Member of the New York City Council from the 29th district
- In office 1962–1991
- Preceded by: George J. Schneider
- Succeeded by: Karen Koslowitz

Personal details
- Born: September 21, 1903 Davyd-Haradok, Russian Empire
- Died: August 29, 1993 (aged 89) Mountain View, California, U.S.
- Party: Democratic
- Education: Brooklyn Law School (LLB)

= Arthur Katzman =

American politician (1903–1993)

Arthur J. Katzman (1903 – 1993) was an American politician and attorney who served as a member of the New York City Council representing the 29th district, which includes Forest Hills, Rego Park, Kew Gardens and parts of Maspeth, Richmond Hill and Elmhurst.

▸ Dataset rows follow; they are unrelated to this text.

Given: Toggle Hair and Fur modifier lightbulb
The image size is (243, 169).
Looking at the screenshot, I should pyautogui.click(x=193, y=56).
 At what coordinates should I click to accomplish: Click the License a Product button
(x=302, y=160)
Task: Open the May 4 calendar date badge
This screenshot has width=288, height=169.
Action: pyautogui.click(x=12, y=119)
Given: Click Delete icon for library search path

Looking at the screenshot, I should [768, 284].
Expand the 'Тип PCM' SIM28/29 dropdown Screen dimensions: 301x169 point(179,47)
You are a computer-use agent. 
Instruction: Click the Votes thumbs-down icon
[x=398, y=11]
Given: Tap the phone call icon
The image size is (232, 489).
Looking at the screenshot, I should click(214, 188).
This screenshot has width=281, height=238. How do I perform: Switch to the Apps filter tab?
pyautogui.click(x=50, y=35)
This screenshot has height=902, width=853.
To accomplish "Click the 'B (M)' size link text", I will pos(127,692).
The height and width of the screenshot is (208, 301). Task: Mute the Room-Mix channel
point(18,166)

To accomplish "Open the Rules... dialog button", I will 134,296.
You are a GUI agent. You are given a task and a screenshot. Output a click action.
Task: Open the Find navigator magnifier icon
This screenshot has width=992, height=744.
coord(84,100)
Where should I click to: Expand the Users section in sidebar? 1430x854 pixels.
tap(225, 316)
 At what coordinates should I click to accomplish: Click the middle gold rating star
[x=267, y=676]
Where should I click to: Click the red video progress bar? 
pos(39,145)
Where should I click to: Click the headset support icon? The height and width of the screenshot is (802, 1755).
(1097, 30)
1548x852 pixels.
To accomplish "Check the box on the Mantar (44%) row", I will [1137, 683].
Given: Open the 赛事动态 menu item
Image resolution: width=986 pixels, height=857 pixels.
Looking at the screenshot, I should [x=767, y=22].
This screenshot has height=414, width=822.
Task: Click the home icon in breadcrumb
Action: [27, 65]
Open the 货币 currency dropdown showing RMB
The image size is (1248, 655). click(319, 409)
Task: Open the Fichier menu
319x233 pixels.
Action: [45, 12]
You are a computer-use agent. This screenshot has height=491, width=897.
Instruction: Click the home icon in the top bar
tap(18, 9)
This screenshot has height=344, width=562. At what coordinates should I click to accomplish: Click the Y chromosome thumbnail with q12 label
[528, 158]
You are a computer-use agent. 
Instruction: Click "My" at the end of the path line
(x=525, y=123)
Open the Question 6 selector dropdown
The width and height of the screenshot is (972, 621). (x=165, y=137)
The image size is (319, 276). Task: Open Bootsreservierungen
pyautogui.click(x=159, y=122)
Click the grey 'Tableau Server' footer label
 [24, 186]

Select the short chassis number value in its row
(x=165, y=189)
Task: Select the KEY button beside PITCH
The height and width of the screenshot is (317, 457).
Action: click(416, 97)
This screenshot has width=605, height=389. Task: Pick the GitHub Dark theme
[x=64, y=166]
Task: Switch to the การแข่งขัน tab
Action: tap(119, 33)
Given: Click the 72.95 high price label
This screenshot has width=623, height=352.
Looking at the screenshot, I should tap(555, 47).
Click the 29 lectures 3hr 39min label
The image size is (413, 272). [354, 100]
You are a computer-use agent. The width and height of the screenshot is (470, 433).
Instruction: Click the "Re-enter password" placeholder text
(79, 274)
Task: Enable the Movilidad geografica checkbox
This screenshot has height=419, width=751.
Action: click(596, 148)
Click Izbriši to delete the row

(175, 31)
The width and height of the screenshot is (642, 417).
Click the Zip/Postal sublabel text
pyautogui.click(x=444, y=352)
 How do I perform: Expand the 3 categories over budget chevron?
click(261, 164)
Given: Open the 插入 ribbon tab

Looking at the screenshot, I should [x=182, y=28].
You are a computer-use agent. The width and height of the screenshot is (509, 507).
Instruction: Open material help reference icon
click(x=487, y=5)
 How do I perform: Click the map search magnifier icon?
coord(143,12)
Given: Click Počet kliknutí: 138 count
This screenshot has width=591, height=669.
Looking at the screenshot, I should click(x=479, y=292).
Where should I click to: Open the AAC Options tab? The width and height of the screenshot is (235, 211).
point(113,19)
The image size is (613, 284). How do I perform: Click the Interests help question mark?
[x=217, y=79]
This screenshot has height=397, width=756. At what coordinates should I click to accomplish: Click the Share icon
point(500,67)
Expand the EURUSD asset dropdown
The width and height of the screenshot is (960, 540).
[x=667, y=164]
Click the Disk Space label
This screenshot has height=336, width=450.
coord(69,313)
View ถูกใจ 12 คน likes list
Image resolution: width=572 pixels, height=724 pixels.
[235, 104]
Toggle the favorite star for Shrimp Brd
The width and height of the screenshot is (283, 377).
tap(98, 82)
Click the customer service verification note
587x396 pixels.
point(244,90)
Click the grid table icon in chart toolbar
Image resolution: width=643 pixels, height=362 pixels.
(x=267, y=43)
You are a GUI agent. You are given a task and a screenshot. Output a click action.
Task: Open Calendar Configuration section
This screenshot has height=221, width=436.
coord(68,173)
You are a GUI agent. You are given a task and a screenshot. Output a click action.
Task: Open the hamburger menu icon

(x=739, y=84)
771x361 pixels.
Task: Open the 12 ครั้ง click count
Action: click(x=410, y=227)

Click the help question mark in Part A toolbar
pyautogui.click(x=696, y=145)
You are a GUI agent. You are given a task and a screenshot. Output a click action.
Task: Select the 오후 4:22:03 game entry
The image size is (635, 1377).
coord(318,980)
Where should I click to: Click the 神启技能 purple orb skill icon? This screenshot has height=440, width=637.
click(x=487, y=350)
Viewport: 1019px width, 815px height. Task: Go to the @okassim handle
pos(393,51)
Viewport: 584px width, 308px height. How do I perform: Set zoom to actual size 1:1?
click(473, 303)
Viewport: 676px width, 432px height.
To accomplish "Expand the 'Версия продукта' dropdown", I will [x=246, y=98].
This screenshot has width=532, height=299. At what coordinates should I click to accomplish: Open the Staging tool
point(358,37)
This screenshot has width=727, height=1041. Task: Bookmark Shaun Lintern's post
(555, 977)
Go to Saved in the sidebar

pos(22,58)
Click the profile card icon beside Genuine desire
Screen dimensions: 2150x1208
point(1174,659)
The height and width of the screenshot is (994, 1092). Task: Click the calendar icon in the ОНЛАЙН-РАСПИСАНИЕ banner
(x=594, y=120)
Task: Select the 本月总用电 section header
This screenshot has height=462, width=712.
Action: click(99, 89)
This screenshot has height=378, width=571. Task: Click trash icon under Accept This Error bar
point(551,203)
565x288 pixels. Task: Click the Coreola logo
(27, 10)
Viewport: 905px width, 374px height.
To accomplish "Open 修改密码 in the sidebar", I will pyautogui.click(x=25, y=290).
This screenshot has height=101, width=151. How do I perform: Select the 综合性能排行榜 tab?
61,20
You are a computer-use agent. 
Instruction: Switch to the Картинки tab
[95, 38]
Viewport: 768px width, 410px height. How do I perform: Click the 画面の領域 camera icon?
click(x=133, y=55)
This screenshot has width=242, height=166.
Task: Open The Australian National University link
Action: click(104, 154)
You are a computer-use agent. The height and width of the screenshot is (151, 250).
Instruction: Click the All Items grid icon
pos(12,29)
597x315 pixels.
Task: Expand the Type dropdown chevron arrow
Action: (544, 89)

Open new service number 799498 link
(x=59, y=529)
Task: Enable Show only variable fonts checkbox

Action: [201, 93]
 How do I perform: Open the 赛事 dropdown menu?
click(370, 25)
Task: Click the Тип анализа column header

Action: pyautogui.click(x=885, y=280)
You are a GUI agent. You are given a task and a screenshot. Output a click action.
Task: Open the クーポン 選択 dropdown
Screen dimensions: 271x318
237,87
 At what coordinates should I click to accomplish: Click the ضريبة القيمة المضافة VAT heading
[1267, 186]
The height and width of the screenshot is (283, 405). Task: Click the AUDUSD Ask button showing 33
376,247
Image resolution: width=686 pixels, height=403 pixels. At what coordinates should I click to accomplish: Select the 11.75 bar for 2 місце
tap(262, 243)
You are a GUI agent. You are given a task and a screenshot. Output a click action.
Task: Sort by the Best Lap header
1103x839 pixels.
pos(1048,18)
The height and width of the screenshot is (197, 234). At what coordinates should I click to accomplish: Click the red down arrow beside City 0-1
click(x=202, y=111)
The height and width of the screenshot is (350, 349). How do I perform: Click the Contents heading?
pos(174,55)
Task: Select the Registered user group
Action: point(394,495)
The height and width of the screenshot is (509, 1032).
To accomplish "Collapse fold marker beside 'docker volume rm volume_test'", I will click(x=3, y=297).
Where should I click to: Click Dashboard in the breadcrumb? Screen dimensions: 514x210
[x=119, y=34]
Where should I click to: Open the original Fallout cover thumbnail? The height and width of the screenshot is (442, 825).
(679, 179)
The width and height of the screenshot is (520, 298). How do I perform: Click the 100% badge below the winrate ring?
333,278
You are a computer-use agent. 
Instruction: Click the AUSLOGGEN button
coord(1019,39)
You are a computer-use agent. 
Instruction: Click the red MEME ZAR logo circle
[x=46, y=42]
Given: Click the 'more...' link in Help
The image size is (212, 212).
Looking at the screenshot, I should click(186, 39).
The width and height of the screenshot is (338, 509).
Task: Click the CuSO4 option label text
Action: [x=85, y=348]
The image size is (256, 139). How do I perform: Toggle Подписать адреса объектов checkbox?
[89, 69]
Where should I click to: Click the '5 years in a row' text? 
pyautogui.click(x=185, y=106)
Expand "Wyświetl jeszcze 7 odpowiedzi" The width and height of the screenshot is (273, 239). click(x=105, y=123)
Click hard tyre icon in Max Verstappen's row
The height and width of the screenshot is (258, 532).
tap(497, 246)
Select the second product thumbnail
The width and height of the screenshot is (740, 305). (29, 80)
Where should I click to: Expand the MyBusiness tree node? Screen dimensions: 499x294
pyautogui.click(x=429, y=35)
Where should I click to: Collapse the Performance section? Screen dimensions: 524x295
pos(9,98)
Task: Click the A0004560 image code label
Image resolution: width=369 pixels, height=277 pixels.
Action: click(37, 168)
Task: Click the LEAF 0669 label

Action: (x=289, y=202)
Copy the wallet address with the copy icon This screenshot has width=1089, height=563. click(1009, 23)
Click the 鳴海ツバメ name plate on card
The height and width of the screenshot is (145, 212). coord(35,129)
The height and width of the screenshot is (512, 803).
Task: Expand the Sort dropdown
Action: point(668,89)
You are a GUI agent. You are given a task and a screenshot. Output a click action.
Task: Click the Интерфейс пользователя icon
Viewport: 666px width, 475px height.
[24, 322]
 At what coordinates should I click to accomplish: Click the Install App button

== Early life and education ==
Katzman was born on September 21, 1903, in Davyd-Haradok, Russian Empire and emigrated to the United States with his family when he was five. Their first home in New York City was in Brownsville, Brooklyn. Katzman graduated from Brooklyn Law School.

== Career ==
After graduating from law school, Katzman established a law practice in Forest Hills, Queens. Katzman served as a member of the New York City Council from 1962 until his retirement in 1991. Katzman ran as an insurgent Reform Democrat against incumbent George J. Schneider.

Among his first achievements in office was legislation that provided funding for Yellowstone Municipal Park, and its playground that was later named after Katzman. At the time of his retirement, he was the oldest serving member of the City Council.

==Death==

He died on August 29, 1993, at his daughter's home in Mountain View, California.